US-China fears hit markets as Ryanair weighs on Iseq
EUROPEAN shares retreated yesterday as a mixed batch of corporate earnings failed to offset concerns about the US-China trade conflict and subdued eurozone manufacturing growth.
Caution was also palpable ahead of the Federal Reserve’s decision, due yesterday, with the US central bank expected to keep interest rates on hold before two hikes later this year.
Basic materials was the worst-performing sector as copper prices slid following reports that the United States may propose a higher, 25pc tariff on $200bn of Chinese imports.
Last month, China and the United States imposed tit-for-tat tariffs on $34bn of each other’s goods and another round of tariffs on $16bn is expected in August. Rio Tinto added to pressure on the sector as disappointing results sent its stock down 3.4pc, despite news of an additional $1bn share buyback.

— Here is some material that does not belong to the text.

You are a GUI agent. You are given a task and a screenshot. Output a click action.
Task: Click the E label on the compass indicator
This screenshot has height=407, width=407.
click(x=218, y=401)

Factory growth stuttered across the world in July, heightening concerns about the global economic outlook as the intensifying trade conflict between the United States and China sent shudders through trading partners.
In Ireland, the Iseq Overall Index slipped 0.24pc, despite a robust performance by packaging group Smurfit Kappa as Ryanair tanked.

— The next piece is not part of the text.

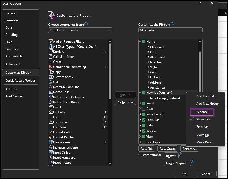The image size is (228, 179).
Task: Click the commands list vertical scrollbar
Action: [110, 72]
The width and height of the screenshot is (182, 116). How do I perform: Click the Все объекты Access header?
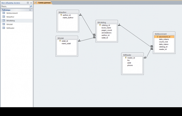11,3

Its shares climbed 3pc to €36.14 as the FTSE-100 company announced a 27pc increase in first-half earnings before interest, tax, depreciation and amortisation.
Shares in Ryanair sank 4.2pc to €13.50 as it faces increasing strike action around Europe, with pilots in Sweden and Belgium now set to take action.
FBD was slightly lower at €10.30 despite a solid set of first-half results that saw its pre-tax profit soar 55pc to €18.4m.
The UK’s FTSE-100 tumbled 1.2pc. Germany’s DAX was 0.53pc lower for the session, while France’s CAC-40 declined 0.23pc.
Earnings drove the lion’s share of moves across the UK market, with retailer Next, power provider Aggreko, and contractor Capita among the most prominent. High-street retailer Next fell to the bottom of the FTSE 100. (Reuters)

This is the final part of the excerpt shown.